Kennedy’s remarks were in response to questions from Sen. Josh Hawley (R-Mo.), who’s been leading the ongoing charge to crack down on mifepristone. He celebrated Kennedy’s response on social media.

“That’s a win for life,” he said, sharing a video of their exchange.

Reproductive rights advocates and experts say they’re deeply disturbed by Kennedy’s comments.

“It is clear our rights are under attack. RFK Jr.’s outrageous suggestion that President Trump could decide whether people can access medication abortion was only the start,” Alexis McGill Johnson, president and CEO of Planned Parenthood Action Fund, said in a statement, saying the report Kennedy referenced is completely “bogus.”

Decades of research on mifepristone have produced numerous peer-reviewed studies proving mifepristone to be extremely safe and effective. It’s used in 63% of all abortions, the Guttmacher Institute found last year, up a remarkable 10% from 2020.



An abortion rights activist holds a box of mifepristone pills during a demonstration outside the Supreme Court in March 2024.
An abortion rights activist holds a box of mifepristone pills during a demonstration outside the Supreme Court in March 2024.

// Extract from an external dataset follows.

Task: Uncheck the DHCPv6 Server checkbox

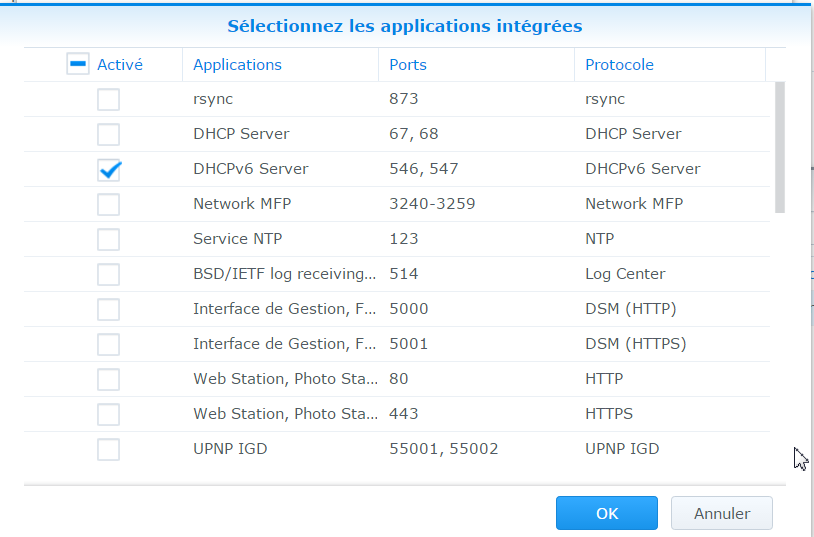Action: pos(108,169)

“Mifepristone, like every other medication that is prescribed in the United States, goes through a strict approval process prioritizing the safety and efficacy of the medication,” Ashley Jeanlus, an OB-GYN and fellow with Physicians for Reproductive Health, said.

“Because of the stigma that abortion care has in this country thanks to anti-abortion politicians and officials like the ones discussing the fake-report today, mifepristone has undergone even further scrutiny than other medications,” she continued. “As an abortion provider, I know that attacks on mifepristone are attacks on the health and autonomy of the patients I care for every day.”

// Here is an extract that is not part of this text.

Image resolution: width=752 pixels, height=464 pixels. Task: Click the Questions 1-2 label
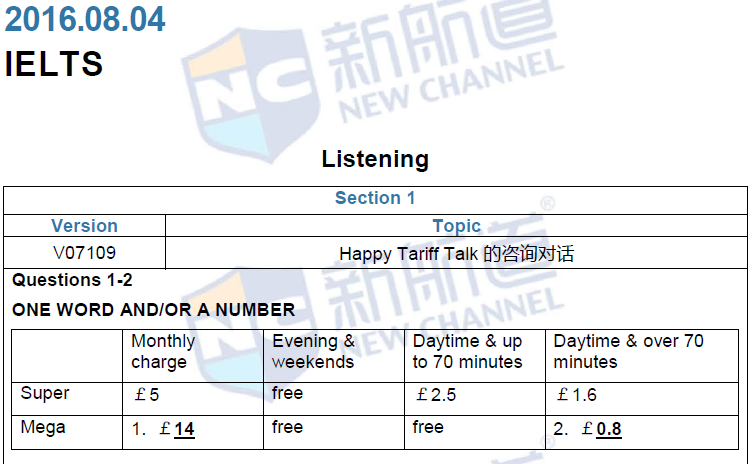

Kennedy’s comments Wednesday are in line with what he said during his confirmation hearings in January: that President Donald Trump had directed him to study the safety of mifepristone.

“President Trump has asked me to study the safety of mifepristone,” he said. “He has not yet taken a stand on how to regulate it. Whatever he does, I will implement those policies.”

Although Kennedy’s directive poses health consequences for millions of people, he admitted at Wednesday’s hearing that he’s no expert.

“I don’t think people should be taking medical advice from me,” he said three days after advertising that he swam in a sewage-tainted creek with his grandchildren.